▶ **Provided data**
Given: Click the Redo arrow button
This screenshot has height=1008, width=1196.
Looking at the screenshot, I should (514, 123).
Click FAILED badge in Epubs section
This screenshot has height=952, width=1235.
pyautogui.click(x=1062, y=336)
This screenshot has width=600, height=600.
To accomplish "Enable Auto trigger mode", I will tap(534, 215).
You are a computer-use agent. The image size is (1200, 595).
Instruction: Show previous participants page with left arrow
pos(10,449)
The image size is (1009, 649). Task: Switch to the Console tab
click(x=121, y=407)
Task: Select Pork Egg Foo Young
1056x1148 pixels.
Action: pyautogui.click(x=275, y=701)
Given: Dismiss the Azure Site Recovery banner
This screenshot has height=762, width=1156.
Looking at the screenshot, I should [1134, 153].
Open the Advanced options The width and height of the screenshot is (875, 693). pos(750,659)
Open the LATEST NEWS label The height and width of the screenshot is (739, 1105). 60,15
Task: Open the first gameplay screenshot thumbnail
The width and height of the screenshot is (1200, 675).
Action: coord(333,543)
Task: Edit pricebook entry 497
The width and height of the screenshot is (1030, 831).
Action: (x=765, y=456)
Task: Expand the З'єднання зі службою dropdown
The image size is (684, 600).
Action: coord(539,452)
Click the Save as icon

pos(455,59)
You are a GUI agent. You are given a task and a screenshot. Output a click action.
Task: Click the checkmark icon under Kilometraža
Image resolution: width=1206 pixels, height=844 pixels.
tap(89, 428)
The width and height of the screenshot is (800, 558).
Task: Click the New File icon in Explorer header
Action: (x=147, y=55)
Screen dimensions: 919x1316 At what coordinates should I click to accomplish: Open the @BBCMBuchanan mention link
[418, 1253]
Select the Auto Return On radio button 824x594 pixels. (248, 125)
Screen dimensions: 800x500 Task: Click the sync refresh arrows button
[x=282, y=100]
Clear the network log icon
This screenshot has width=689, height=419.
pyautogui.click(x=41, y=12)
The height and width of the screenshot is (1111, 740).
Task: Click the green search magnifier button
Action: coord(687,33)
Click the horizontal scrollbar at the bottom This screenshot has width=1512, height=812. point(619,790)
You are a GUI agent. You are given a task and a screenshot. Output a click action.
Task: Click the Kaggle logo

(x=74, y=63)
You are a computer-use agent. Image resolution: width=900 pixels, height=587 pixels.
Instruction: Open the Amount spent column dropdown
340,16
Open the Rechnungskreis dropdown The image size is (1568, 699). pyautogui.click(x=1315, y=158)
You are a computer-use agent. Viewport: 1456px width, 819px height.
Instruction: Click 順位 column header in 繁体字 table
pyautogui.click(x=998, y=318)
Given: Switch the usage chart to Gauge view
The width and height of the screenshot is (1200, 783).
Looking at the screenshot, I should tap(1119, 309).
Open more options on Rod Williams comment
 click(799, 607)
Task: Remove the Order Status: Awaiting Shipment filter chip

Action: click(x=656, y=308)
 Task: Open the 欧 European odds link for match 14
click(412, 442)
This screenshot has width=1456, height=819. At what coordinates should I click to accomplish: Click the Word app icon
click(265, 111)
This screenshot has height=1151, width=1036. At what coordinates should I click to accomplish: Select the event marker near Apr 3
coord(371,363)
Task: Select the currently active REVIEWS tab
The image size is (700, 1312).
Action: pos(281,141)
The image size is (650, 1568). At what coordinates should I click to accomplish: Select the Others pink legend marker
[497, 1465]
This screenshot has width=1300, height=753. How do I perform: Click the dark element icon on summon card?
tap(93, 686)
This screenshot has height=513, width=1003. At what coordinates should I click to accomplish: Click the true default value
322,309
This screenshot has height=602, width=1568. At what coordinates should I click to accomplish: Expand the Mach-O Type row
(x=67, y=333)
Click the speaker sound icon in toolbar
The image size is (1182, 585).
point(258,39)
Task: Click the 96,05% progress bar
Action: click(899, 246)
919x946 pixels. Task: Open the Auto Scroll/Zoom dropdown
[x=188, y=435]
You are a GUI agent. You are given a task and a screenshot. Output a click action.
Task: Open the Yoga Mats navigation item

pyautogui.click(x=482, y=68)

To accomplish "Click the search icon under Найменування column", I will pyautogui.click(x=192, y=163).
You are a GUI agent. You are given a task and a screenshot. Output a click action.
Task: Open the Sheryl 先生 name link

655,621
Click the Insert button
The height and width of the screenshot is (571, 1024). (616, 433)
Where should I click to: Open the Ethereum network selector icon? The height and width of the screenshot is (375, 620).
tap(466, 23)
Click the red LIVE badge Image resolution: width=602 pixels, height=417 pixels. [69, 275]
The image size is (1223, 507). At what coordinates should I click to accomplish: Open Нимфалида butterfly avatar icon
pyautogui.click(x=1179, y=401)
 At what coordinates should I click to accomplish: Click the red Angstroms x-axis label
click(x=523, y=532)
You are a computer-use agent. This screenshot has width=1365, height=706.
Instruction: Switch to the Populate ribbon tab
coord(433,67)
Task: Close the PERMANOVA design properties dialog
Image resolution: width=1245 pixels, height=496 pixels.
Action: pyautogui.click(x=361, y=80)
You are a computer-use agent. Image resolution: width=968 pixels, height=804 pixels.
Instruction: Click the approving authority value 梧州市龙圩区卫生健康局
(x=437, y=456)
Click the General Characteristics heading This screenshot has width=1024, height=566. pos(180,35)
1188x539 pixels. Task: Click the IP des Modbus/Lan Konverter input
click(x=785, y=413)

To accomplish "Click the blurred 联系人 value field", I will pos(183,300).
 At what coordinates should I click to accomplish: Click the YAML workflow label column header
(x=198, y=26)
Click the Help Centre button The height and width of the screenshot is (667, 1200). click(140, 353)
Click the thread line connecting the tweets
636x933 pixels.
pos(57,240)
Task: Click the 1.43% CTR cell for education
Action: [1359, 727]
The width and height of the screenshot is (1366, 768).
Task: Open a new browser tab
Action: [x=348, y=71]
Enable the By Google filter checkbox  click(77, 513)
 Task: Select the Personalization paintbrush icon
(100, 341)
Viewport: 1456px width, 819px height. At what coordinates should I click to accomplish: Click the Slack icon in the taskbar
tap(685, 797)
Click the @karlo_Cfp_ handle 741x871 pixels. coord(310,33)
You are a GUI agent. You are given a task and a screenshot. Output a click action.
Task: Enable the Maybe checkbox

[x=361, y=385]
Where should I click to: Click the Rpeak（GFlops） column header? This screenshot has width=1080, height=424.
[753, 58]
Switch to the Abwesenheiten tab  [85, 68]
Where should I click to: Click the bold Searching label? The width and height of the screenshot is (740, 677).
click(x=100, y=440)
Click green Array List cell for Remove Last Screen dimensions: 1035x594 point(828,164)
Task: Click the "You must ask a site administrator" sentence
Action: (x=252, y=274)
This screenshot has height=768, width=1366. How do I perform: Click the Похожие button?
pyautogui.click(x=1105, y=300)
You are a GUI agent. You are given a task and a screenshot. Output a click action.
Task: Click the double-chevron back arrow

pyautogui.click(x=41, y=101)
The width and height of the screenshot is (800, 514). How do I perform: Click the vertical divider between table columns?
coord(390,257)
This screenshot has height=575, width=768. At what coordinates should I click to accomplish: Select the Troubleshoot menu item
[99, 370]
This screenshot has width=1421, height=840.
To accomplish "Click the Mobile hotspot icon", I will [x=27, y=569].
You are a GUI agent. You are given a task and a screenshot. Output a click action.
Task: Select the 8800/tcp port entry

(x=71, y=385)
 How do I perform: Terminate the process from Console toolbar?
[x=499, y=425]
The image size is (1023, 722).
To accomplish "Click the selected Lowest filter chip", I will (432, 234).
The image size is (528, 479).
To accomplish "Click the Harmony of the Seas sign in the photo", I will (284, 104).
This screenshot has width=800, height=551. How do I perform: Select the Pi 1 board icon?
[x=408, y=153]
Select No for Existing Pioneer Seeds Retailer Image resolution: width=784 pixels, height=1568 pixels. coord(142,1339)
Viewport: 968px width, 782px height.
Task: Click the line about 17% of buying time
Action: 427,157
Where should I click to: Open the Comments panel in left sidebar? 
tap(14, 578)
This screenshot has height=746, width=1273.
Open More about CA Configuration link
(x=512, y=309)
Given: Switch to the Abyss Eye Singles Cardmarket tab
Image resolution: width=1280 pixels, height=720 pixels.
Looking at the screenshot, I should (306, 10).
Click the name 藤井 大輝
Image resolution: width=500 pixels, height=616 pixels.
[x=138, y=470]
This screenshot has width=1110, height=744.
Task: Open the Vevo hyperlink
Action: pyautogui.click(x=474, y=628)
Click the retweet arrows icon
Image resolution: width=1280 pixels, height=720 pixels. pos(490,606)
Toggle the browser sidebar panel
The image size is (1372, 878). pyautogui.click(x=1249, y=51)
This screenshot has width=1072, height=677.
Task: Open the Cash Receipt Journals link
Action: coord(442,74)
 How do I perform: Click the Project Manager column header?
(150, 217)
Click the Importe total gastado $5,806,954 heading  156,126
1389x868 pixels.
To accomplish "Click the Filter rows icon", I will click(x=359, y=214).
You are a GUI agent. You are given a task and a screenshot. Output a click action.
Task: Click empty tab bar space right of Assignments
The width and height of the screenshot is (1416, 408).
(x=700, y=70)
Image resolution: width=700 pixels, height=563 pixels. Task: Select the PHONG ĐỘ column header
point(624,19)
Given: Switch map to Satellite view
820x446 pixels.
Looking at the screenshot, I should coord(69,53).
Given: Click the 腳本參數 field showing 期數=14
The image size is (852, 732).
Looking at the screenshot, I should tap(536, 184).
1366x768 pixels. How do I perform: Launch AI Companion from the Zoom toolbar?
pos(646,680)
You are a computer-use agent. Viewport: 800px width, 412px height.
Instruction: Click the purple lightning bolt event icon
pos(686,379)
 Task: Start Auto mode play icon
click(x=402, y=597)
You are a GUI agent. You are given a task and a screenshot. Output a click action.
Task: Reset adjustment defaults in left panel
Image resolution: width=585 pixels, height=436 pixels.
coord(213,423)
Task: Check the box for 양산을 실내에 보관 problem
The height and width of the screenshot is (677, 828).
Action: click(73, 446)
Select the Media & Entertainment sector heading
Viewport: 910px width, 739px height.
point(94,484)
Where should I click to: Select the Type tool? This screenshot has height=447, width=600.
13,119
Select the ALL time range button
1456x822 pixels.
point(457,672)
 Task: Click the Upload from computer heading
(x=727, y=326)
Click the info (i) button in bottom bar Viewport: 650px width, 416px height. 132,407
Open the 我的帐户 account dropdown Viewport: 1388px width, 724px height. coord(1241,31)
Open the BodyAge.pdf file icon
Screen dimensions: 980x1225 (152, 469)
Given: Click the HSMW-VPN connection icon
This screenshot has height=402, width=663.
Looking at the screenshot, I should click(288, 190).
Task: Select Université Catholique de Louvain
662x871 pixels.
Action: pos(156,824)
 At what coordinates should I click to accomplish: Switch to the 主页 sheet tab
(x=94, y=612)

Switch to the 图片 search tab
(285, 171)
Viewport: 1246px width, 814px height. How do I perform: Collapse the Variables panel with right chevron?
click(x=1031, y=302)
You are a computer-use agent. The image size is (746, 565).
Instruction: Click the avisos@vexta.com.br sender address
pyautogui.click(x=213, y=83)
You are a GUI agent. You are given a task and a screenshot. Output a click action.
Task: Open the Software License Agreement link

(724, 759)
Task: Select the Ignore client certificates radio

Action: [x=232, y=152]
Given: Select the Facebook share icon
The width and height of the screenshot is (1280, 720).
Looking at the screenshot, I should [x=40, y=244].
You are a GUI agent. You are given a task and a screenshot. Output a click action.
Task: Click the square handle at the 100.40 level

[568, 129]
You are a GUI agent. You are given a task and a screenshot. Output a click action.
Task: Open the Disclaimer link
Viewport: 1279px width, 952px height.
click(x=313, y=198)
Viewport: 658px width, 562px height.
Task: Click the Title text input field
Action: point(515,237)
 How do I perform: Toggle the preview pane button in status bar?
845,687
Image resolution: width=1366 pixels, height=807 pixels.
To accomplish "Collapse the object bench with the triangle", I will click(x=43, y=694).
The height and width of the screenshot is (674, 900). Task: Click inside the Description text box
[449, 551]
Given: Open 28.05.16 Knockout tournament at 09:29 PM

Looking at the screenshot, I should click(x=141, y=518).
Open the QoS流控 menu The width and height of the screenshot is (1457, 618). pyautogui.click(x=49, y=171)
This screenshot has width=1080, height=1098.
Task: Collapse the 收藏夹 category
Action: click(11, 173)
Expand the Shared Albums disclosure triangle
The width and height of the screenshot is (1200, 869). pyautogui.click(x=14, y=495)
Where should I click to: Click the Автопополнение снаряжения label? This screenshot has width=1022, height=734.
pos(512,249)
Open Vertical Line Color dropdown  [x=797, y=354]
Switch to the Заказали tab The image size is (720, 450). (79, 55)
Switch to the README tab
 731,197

▶ **What to produce**
Copy out whichever lines of the listing contain the word "badge".

▶ **Task result**
Click FAILED badge in Epubs section
Click the red LIVE badge Image resolution: width=602 pixels, height=417 pixels. [69, 275]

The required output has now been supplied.